Exercise goal:
The records below must be copied in full, exactly as they read.

---------- Task data ----------

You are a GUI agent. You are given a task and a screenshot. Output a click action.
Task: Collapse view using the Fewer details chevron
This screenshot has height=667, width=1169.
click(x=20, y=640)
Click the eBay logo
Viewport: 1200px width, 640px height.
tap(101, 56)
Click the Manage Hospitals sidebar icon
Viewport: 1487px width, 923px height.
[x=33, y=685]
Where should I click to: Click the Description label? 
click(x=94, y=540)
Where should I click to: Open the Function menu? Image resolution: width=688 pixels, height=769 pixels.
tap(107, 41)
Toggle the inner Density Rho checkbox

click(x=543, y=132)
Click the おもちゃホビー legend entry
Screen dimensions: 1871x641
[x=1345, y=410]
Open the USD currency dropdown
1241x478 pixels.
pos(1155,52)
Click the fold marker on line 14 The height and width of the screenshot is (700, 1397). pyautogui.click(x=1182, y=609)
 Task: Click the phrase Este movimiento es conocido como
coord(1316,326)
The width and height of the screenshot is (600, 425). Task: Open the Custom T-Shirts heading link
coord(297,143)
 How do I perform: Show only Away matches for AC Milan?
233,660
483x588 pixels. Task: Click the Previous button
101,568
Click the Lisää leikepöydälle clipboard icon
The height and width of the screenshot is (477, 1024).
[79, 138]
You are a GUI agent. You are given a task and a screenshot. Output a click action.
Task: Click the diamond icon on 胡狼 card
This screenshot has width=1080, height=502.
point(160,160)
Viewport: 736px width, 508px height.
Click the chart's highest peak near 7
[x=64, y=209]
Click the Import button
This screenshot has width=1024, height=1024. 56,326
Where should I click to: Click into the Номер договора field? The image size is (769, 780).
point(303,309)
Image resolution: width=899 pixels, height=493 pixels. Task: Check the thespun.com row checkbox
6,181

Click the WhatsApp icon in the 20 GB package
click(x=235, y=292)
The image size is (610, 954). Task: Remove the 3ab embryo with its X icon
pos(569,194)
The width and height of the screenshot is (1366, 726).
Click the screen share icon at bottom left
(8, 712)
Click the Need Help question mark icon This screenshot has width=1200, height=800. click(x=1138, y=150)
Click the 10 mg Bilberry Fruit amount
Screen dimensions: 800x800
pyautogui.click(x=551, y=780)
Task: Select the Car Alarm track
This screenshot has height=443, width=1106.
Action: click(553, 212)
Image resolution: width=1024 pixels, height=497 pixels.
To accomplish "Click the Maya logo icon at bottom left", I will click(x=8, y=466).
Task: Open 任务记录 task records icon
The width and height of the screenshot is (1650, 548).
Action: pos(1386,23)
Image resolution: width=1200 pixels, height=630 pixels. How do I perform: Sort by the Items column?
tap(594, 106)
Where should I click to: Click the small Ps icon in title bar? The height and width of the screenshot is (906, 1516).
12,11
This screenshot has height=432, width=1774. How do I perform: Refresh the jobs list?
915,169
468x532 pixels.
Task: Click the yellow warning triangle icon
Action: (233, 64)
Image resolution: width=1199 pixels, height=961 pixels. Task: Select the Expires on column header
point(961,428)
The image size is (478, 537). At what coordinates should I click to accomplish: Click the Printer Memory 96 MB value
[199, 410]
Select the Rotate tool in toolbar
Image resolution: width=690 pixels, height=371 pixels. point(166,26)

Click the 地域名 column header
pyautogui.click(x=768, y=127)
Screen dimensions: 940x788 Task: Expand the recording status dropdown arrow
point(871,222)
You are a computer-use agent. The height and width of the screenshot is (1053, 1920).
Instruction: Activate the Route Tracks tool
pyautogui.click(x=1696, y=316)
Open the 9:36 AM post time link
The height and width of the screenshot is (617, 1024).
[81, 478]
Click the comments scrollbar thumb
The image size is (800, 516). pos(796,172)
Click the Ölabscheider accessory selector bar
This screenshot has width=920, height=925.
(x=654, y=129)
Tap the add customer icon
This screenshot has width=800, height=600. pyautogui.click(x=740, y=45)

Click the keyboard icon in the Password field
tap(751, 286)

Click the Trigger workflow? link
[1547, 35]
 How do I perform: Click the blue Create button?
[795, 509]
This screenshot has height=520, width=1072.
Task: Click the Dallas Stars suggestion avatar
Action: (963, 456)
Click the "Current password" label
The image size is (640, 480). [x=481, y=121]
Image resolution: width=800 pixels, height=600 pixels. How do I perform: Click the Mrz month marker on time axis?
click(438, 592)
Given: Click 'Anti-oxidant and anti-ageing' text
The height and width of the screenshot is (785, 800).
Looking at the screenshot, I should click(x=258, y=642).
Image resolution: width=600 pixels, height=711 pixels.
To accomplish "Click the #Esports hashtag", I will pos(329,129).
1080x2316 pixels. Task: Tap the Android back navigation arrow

----------

Solution to this task:
You are a GUI agent. You are given a task and a screenshot. Output a click action.
Task: Collapse view using the Fewer details chevron
This screenshot has height=667, width=1169.
click(x=20, y=640)
Click the eBay logo
Viewport: 1200px width, 640px height.
tap(101, 56)
Click the Manage Hospitals sidebar icon
Viewport: 1487px width, 923px height.
[x=33, y=685]
Where should I click to: Click the Description label? 
click(x=94, y=540)
Where should I click to: Open the Function menu? Image resolution: width=688 pixels, height=769 pixels.
tap(107, 41)
Toggle the inner Density Rho checkbox

click(x=543, y=132)
Click the おもちゃホビー legend entry
Screen dimensions: 1871x641
[x=1345, y=410]
Open the USD currency dropdown
1241x478 pixels.
pos(1155,52)
Click the fold marker on line 14 The height and width of the screenshot is (700, 1397). pyautogui.click(x=1182, y=609)
 Task: Click the phrase Este movimiento es conocido como
coord(1316,326)
The width and height of the screenshot is (600, 425). Task: Open the Custom T-Shirts heading link
coord(297,143)
 How do I perform: Show only Away matches for AC Milan?
233,660
483x588 pixels. Task: Click the Previous button
101,568
Click the Lisää leikepöydälle clipboard icon
The height and width of the screenshot is (477, 1024).
[79, 138]
You are a GUI agent. You are given a task and a screenshot. Output a click action.
Task: Click the diamond icon on 胡狼 card
This screenshot has width=1080, height=502.
point(160,160)
Viewport: 736px width, 508px height.
Click the chart's highest peak near 7
[x=64, y=209]
Click the Import button
This screenshot has width=1024, height=1024. 56,326
Where should I click to: Click into the Номер договора field? The image size is (769, 780).
point(303,309)
Image resolution: width=899 pixels, height=493 pixels. Task: Check the thespun.com row checkbox
6,181

Click the WhatsApp icon in the 20 GB package
click(x=235, y=292)
The image size is (610, 954). Task: Remove the 3ab embryo with its X icon
pos(569,194)
The width and height of the screenshot is (1366, 726).
Click the screen share icon at bottom left
(8, 712)
Click the Need Help question mark icon This screenshot has width=1200, height=800. click(x=1138, y=150)
Click the 10 mg Bilberry Fruit amount
Screen dimensions: 800x800
pyautogui.click(x=551, y=780)
Task: Select the Car Alarm track
This screenshot has height=443, width=1106.
Action: click(553, 212)
Image resolution: width=1024 pixels, height=497 pixels.
To accomplish "Click the Maya logo icon at bottom left", I will click(x=8, y=466).
Task: Open 任务记录 task records icon
The width and height of the screenshot is (1650, 548).
Action: pos(1386,23)
Image resolution: width=1200 pixels, height=630 pixels. How do I perform: Sort by the Items column?
tap(594, 106)
Where should I click to: Click the small Ps icon in title bar? The height and width of the screenshot is (906, 1516).
12,11
This screenshot has height=432, width=1774. How do I perform: Refresh the jobs list?
915,169
468x532 pixels.
Task: Click the yellow warning triangle icon
Action: (233, 64)
Image resolution: width=1199 pixels, height=961 pixels. Task: Select the Expires on column header
point(961,428)
The image size is (478, 537). At what coordinates should I click to accomplish: Click the Printer Memory 96 MB value
[199, 410]
Select the Rotate tool in toolbar
Image resolution: width=690 pixels, height=371 pixels. point(166,26)

Click the 地域名 column header
pyautogui.click(x=768, y=127)
Screen dimensions: 940x788 Task: Expand the recording status dropdown arrow
point(871,222)
You are a computer-use agent. The height and width of the screenshot is (1053, 1920).
Instruction: Activate the Route Tracks tool
pyautogui.click(x=1696, y=316)
Open the 9:36 AM post time link
The height and width of the screenshot is (617, 1024).
[81, 478]
Click the comments scrollbar thumb
The image size is (800, 516). pos(796,172)
Click the Ölabscheider accessory selector bar
This screenshot has width=920, height=925.
(x=654, y=129)
Tap the add customer icon
This screenshot has width=800, height=600. pyautogui.click(x=740, y=45)

Click the keyboard icon in the Password field
tap(751, 286)

Click the Trigger workflow? link
[1547, 35]
 How do I perform: Click the blue Create button?
[795, 509]
This screenshot has height=520, width=1072.
Task: Click the Dallas Stars suggestion avatar
Action: (963, 456)
Click the "Current password" label
The image size is (640, 480). [x=481, y=121]
Image resolution: width=800 pixels, height=600 pixels. How do I perform: Click the Mrz month marker on time axis?
click(438, 592)
Given: Click 'Anti-oxidant and anti-ageing' text
The height and width of the screenshot is (785, 800).
Looking at the screenshot, I should click(x=258, y=642).
Image resolution: width=600 pixels, height=711 pixels.
To accomplish "Click the #Esports hashtag", I will pos(329,129).
1080x2316 pixels. Task: Tap the Android back navigation arrow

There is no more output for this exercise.